Premier Tusk wypowiada kolejną wojnę. Tym razem pijanym kierowcom
„Nie atakuj, jeśli nie wygrasz” R11; mówił Sun Zi, jeden z największych starożytnych myślicieli Dalekiego Wschodu, autor „Sztuki wojennej”, najstarszego na świecie podręcznika sztuki wojennej.
Sądząc po dotychczasowych działaniach premiera Donalda Tuska – to powiedzenie jest mu raczej obce, bo ilość wojen, jakie do tej wypowiedział, jest ogromna. Tyle tylko, że wszystkie te wojny przegrał…
Donald Tusk walczył z pedofilami – zapowiadając chemiczną kastrację. Dziś o kastracji nikt już nie pamięta, pedofile mają się dobrze, a ośrodki przeznaczone do ich leczenia – świecą pustkami.
Walczył z dopalaczami, w efekcie czego handel tymi niebezpiecznymi dla zdrowia substancjami przeniósł się do internetu i wciąż bez trudu można kupić dowolny dopalacz.
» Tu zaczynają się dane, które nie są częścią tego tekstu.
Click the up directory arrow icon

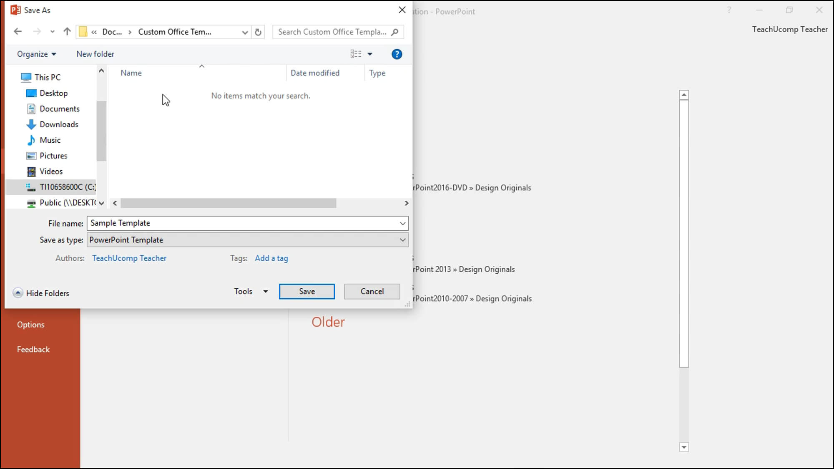tap(67, 32)

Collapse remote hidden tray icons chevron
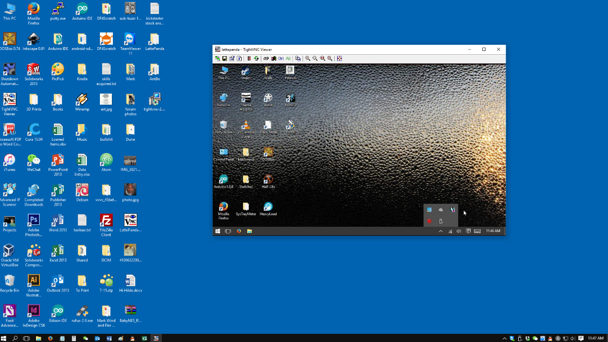click(x=441, y=231)
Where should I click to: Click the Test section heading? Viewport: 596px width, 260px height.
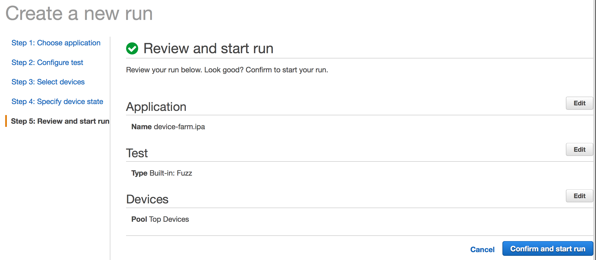click(x=137, y=153)
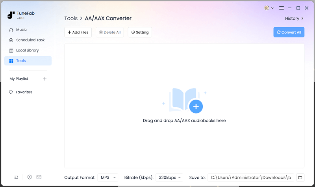Open the Output Format MP3 dropdown
This screenshot has height=187, width=315.
(108, 178)
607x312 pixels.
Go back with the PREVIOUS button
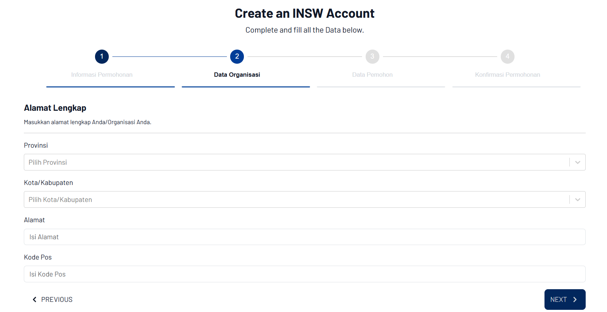click(53, 299)
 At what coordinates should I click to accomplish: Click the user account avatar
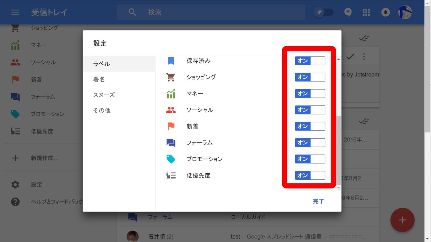[405, 12]
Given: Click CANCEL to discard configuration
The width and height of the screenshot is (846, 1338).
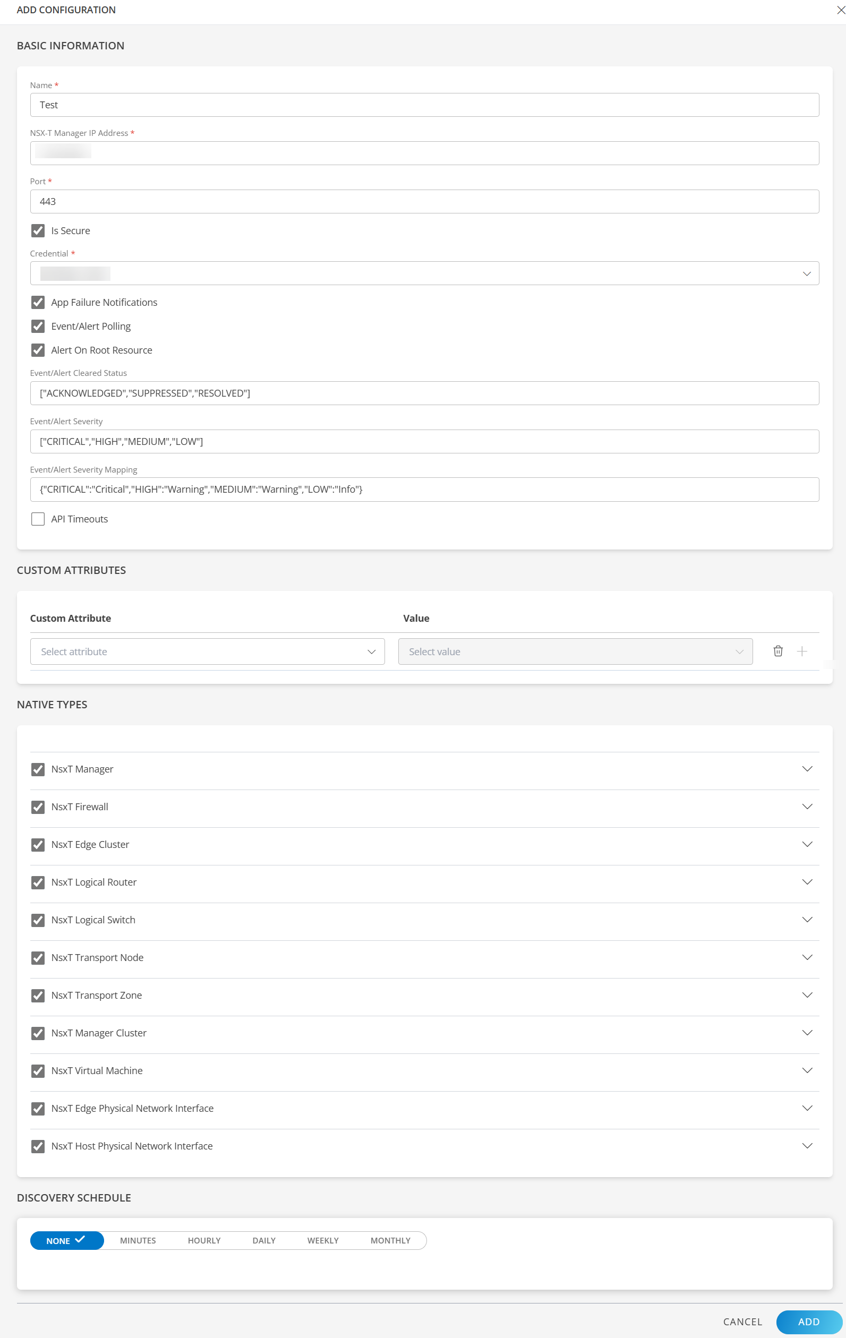Looking at the screenshot, I should 742,1322.
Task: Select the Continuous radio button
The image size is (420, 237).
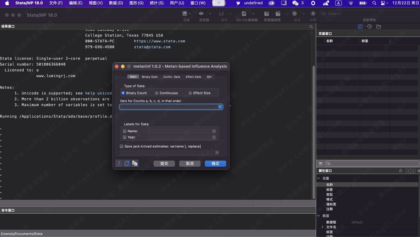Action: tap(157, 93)
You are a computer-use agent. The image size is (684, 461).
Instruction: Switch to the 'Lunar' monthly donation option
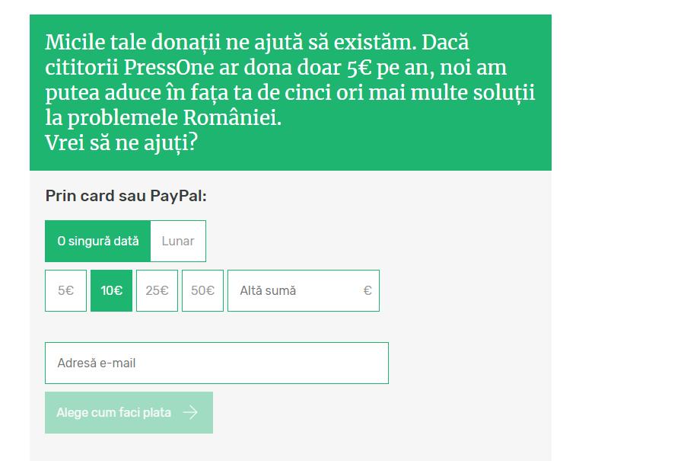click(178, 241)
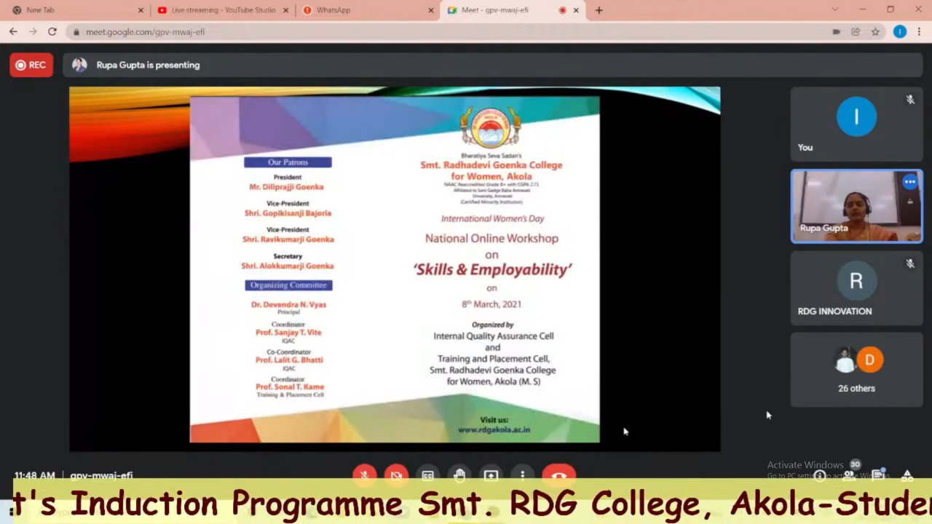Image resolution: width=932 pixels, height=524 pixels.
Task: Expand the Chrome tab search arrow
Action: [834, 10]
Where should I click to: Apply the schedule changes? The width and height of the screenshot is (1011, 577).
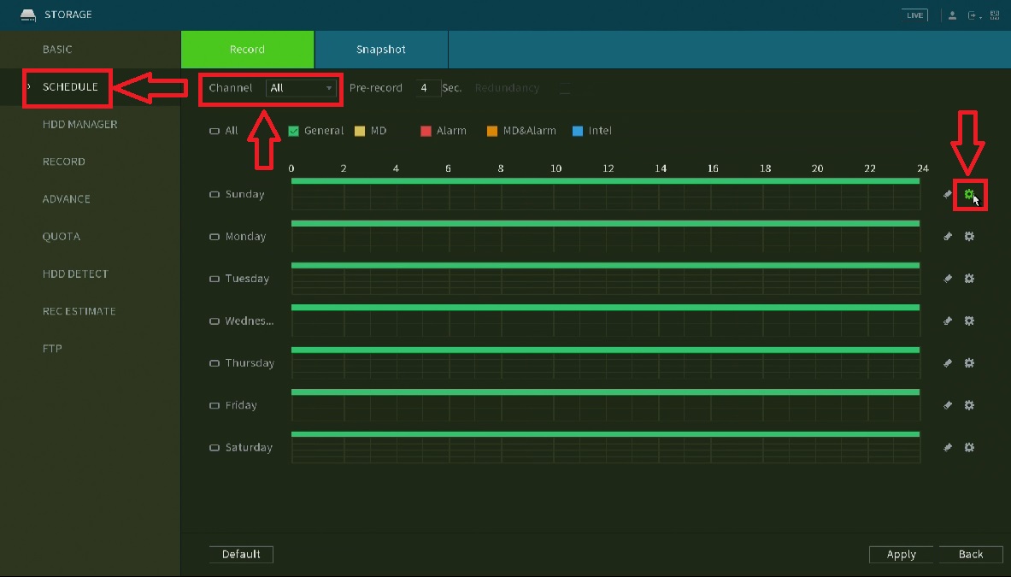(901, 554)
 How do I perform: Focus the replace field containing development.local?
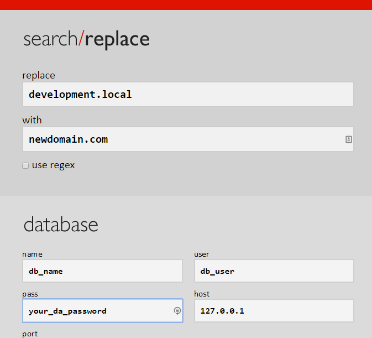click(x=188, y=95)
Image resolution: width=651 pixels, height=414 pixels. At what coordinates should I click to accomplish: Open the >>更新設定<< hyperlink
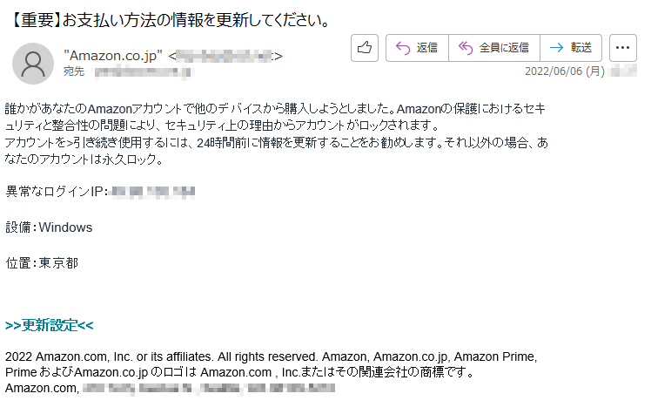(50, 325)
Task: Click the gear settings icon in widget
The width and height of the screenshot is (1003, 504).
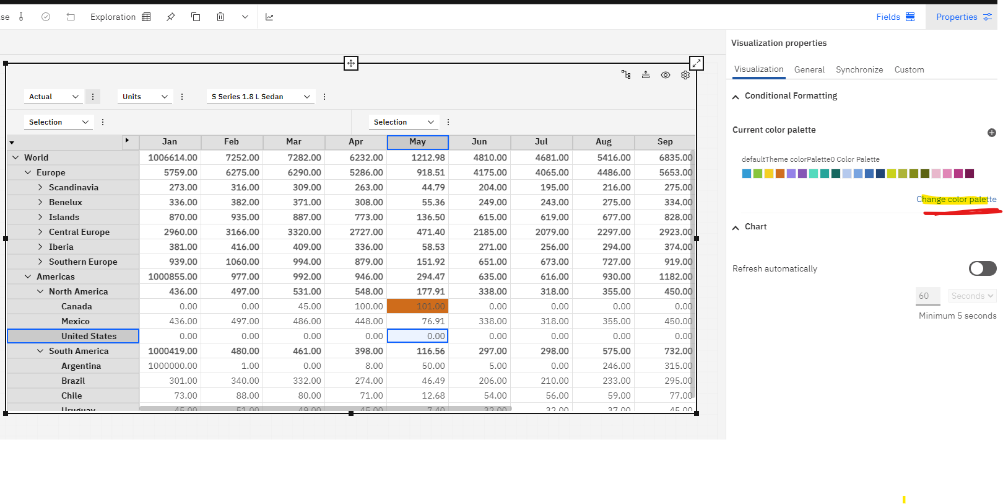Action: pos(685,75)
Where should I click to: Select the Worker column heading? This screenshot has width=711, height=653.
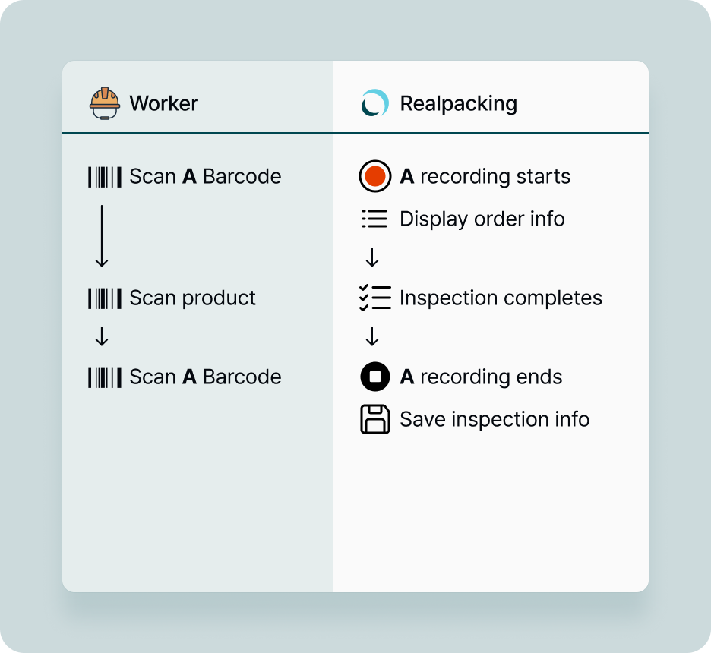(163, 103)
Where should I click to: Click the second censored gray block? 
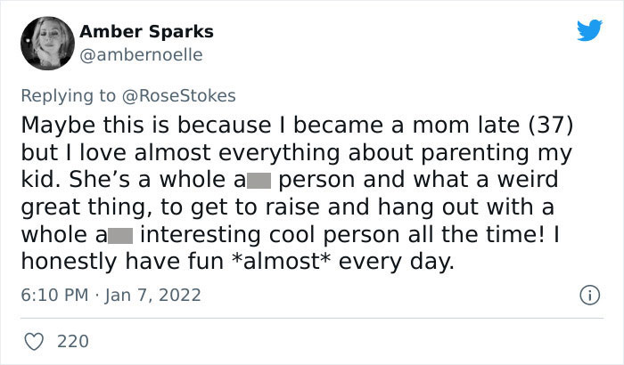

Walczył z pseudokibicami i to słynne „idziemy po was” wypowiedziane przez ministra Sienkiewicza, niedługo stanie się motywem skeczy kabaretowych – jeśli już się nie stało… A pseudokibice mają się bardzo dobrze, coraz lepiej.
Swego czasu Donald Tusk zapowiadał także walkę z korupcją, zwłaszcza we własnych szeregach. Czy wygrał? Czy wyeliminował korupcyjne skłonności wśród działaczy własnej partii? No cóż – afery korupcyjne wciąż wybuchają i dotykają kolejnych resortów (MSZ, MON, MSW). Zapowiadana walka wydaje się zatem całkowicie nieskuteczna, co ciekawsze, według szefa CBA – mamy dziś do czynienia z największą w historii aferą korupcyjną…
Wczoraj premier wypowiedział kolejną wojnę. Tym razem pijanym kierowcom. Zapowiada, robi groźną minę, straszy wysokimi karami. Jak myślicie, czy tę wojnę wygra? Patrząc na to historycznie R11; ma małe szanse. Ale dobrze by było, gdyby chociaż jedną wojnę wygrał. Może być ta z pijanymi kierowcami.